San Diego Gas & Electric Co. agreed to buy up to 45 megawatts of electricity from an upgraded gas-fired “peaker” plant in Escondido, pending regulator approval, the utility said Monday.
Peaker generators are designed to start quickly when electricity demand outstrips supply, such as on a hot summer day, or when renewable generators such as solar and wind have sudden drops in production from changes in the weather.
In addition to the proposed deal with Wellhead Electric Co. Inc., the owner of the Escondido plant, SDG&E said it agreed to buy power from two other peaker plants in San Diego County, which would add a total of 450 megawatts of quickly dispatchable power to its local portfolio. The utility said it would need the capacity as it moved toward buying 33 percent of its electricity from renewable generators, as required by state law.
“The output from most kinds of renewable generation fluctuates throughout the day, posing a challenge for our system operators who must balance supply and demand every few seconds to maintain reliability in the region,” James Avery, SDG&E’s senior vice president of power supply, said in a written statement.

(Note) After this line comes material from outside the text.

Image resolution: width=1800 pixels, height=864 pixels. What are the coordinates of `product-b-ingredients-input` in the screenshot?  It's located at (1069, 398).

Solar generators cost utilities about 15 cents per kilowatt-hour, Avery has said in past interviews. The need for peaker plants add an additional penny per kilowatt-hour to that cost, Avery said.
The natural-gas-fueled generator on Mission Road, called the Escondido Energy Center, was built in 2001 by a subsidiary of Pacific Gas & Electric Co. It ran until 2003, and then sat idle until 2006, when MMC Energy Inc. bought the plant with the intention of upgrading it from its 35-megawatt capacity. In 2009, it sold the plant to Sacramento-based Wellhead as part of its liquidation.
“(The upgrade is) the fruition of an ongoing plan,” said Hal Dittmer, president of Wellhead.
When installed, the new turbine should run cleaner than the current generator, Dittmer said. It will produce 66 percent less smog-producing nitrous oxide, 93 percent less carbon monoxide and up to 40 percent less carbon dioxide, he said.
It also has a higher capacity than the current plant and will be more reliable, Dittmer said. If regulators approve the project promptly, it should be installed by next summer, he said.
In addition to the Wellhead facility, Escondido has two other peakers: CalPeak on Enterprise Street in western Escondido and a plant at the Iceoplex skating rink.